Diversidade Sexual

Por Larissa H. Mamedes

Com o processo de globalização, a sexualidade conquistou seu espaço de expressão, marcando o século XXI com a não existência de um modelo sexual rígido, que seja ideal para todos. Hoje, o que se faz valer, é o direito do indivíduo à sua liberdade de vivenciar sua sexualidade, ou poderíamos dizer: liberdade sexual.

Esse momento de livre expressão, vem marcado pela busca e o encontro da identidade sexual individual e faz emergir alguns termos na tentativa de definir a sexualidade de cada um. Mas, afinal, o que é ser heterossexual, homossexual, bissexual, transexual, travesti?

Existe uma distinção entre Identidade Sexual, Identidade de Gênero e Orientação Sexual.

A Identidade Sexual, é aquela que nasce com o indivíduo, diz respeito ao órgão genital masculino e feminino, não leva em consideração aspectos psicológicos, ou subjetivos do mesmo.

Já a Orientação Sexual, se refere à tendência da resposta erótica de uma pessoa, levando em consideração a escolha do indivíduo e a própria vida das suas fantasias eróticas; nesse contexto, o indivíduo pode se reconhecer como heterossexual, homossexual ou bissexual.

A Identidade de Gênero é um estado psicológico que reflete o senso íntimo de si mesmo como homem ou mulher, podendo este indivíduo sentir que seu sexo biológico corresponde ao psicológico ou que esta correspondência não ocorre, que é o que acontece nos casos de transexualidade.
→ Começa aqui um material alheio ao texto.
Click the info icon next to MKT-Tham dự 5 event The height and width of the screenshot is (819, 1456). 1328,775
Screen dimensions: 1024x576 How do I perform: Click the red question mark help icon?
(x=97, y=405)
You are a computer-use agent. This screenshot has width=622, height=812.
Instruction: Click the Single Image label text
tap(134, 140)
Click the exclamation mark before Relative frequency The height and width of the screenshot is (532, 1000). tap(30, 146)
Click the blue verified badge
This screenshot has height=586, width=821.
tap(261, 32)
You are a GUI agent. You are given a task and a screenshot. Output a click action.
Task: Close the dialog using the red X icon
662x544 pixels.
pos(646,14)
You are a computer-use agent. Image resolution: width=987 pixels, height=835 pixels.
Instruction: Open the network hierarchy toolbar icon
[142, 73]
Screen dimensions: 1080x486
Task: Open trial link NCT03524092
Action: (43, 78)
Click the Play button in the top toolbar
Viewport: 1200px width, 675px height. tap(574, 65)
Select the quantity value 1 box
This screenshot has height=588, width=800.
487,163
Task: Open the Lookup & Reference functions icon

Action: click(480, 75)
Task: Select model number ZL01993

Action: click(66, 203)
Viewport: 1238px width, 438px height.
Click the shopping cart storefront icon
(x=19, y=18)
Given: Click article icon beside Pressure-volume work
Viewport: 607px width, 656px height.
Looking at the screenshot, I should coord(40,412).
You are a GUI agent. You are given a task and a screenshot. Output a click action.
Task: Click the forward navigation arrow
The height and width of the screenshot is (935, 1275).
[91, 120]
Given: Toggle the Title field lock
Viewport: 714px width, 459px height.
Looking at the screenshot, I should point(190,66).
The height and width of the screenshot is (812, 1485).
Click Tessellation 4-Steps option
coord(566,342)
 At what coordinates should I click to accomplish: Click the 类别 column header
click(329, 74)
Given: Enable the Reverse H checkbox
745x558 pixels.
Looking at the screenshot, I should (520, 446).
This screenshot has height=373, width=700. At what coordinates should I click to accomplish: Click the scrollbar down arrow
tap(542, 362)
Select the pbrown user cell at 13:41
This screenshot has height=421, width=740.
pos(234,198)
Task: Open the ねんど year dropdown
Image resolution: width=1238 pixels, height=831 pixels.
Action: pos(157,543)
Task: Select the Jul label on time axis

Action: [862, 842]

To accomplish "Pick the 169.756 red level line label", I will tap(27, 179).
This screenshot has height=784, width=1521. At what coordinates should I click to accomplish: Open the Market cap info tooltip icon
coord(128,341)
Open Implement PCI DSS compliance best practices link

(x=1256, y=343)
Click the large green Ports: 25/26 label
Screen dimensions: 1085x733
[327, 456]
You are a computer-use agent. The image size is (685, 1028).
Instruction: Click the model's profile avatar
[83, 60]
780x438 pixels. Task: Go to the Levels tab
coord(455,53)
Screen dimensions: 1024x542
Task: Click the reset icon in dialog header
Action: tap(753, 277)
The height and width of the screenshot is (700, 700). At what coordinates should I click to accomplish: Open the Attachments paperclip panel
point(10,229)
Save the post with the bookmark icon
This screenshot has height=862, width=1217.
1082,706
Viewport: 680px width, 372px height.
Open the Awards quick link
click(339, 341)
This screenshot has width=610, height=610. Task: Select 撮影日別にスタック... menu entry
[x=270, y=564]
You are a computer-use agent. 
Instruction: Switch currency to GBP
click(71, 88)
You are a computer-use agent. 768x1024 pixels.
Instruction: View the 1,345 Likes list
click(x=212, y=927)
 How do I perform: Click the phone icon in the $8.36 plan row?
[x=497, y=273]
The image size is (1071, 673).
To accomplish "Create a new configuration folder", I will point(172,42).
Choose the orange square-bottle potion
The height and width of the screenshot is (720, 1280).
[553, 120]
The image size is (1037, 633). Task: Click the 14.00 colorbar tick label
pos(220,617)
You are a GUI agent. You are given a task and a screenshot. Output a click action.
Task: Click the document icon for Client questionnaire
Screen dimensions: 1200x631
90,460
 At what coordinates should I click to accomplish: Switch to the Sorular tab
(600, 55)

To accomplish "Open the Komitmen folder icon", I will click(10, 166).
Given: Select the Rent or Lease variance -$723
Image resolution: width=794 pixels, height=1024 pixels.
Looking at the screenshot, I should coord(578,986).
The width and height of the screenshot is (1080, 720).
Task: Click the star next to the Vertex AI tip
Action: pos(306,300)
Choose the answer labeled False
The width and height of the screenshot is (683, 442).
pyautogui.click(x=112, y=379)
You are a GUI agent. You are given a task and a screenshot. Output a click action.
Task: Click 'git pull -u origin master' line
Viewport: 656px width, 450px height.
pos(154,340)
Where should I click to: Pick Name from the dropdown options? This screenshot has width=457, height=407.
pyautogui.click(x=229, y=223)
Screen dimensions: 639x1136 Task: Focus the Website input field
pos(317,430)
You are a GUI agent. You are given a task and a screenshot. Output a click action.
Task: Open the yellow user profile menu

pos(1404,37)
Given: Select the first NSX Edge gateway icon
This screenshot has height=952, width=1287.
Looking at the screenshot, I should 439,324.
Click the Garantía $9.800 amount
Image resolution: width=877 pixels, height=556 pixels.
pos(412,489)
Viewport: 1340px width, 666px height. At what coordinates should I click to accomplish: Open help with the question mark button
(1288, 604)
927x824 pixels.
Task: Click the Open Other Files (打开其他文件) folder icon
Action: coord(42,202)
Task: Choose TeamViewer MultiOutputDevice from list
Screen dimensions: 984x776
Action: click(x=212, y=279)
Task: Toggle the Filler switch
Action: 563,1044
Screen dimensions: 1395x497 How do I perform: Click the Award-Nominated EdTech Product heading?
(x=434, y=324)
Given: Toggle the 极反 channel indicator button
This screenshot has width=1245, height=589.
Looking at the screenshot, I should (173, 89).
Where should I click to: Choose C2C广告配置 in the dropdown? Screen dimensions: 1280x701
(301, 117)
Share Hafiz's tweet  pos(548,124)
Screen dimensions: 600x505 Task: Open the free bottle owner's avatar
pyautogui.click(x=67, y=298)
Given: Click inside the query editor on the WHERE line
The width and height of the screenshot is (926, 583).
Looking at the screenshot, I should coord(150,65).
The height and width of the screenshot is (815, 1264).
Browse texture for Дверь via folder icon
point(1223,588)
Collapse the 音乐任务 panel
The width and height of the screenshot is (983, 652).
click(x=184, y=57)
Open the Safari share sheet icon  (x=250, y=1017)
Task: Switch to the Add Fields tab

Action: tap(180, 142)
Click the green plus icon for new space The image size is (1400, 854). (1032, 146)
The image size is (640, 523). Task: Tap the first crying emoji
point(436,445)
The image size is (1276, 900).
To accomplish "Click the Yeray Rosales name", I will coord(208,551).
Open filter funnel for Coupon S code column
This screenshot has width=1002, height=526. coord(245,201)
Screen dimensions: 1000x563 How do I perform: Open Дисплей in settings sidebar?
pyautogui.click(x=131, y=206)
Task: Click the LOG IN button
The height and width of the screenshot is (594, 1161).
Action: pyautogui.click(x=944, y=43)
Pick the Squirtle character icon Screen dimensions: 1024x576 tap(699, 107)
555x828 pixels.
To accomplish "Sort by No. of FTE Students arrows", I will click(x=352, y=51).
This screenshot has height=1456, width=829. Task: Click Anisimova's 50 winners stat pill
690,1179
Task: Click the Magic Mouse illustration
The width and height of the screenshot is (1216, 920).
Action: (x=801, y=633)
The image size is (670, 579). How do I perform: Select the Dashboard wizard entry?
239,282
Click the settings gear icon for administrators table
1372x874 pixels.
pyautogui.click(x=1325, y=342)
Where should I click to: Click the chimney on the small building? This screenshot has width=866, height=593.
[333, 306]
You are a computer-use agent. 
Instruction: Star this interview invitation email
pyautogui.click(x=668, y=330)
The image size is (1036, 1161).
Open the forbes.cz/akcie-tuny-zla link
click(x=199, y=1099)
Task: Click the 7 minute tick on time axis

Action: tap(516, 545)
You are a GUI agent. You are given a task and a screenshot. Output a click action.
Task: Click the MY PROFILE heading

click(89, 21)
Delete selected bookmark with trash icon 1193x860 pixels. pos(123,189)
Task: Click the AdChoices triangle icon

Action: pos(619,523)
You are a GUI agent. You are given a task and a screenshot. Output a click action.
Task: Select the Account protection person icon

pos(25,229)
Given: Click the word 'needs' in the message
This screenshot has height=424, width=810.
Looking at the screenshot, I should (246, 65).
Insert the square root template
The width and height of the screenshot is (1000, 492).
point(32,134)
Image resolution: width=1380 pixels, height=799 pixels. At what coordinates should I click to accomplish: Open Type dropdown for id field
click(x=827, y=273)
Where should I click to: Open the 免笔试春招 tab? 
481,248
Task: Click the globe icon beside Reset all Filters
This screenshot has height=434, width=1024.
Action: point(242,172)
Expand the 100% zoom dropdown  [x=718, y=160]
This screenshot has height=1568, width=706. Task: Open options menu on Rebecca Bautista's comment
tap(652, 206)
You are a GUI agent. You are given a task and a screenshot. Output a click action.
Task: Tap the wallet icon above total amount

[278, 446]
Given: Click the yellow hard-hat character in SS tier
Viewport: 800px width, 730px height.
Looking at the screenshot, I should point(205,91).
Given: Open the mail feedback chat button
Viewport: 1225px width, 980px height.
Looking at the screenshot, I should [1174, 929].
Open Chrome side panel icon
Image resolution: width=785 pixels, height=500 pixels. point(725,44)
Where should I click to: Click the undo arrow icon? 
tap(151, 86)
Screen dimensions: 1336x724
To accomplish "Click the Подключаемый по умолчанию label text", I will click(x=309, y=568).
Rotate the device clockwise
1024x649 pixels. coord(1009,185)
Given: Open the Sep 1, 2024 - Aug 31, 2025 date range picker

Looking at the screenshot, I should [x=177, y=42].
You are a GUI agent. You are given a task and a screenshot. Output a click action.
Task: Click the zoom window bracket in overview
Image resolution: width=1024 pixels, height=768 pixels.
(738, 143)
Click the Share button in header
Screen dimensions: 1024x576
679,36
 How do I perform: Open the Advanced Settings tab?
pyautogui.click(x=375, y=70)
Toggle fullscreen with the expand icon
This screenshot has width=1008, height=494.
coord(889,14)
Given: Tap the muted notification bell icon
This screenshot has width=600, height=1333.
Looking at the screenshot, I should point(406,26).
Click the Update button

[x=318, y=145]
Partindo desses pressupostos, a diferença entre transexual e homossexual está no fato de que orientação sexual do homossexual esta voltada para o mesmo sexo que o seu, sem negação de seu sexo biológico, enquanto o transexual percebe sua identidade sexual como pertencente ao sexo oposto ao seu sexo biológico. O transexual se difere do travesti porque, para o travesti, o prazer está em se vestir como se fosse do sexo oposto ao seu, havendo plena aceitação de sua genitália enquanto o transexual geralmente apresenta um grande desejo de mudança e sexo, indo em busca de uma cirurgia de redesignação sexual para adequar o sexo biológico a sua identidade de gênero.

Desta maneira, é possível que uma pessoa seja transexual e também seja homossexual. Neste caso, ela nasce com o sexo biológico invertido da identidade de gênero e com a orientação sexual voltada para o mesma identidade de gênero. Por exemplo: uma mulher que nasce com corpo de homem (com pênis), porém que tem seu interesse sexual voltado para mulheres.

Como vivemos em sociedade, muitas vezes o indivíduo se vê reprimido pelo olhar do outro, entrando em sofrimento, levando a perda de sentido existencial, algumas vezes se escondendo, negando para si mesmo e para os outros sua sexualidade, podendo entrar em depressão e chegar a cometer o suicídio.

O sofrimento é instaurado e lidar com ele é a única saída. Isto começa pela busca do autoconhecimento e autoaceitação, e para trabalhar estas questões é necessário que haja um espaço de fala, onde o indivíduo possa expressar seus sentimentos, emoções, pensamentos e desejos à fim de encontrar uma maneira mais saudável de lidar com suas questões. É nesse contexto que a ajuda profissional de um terapeuta sexual poderá facilitar o processo e diminuir a angústia causada por tamanhos conflitos.

É preciso se sentir livre para, então, ser!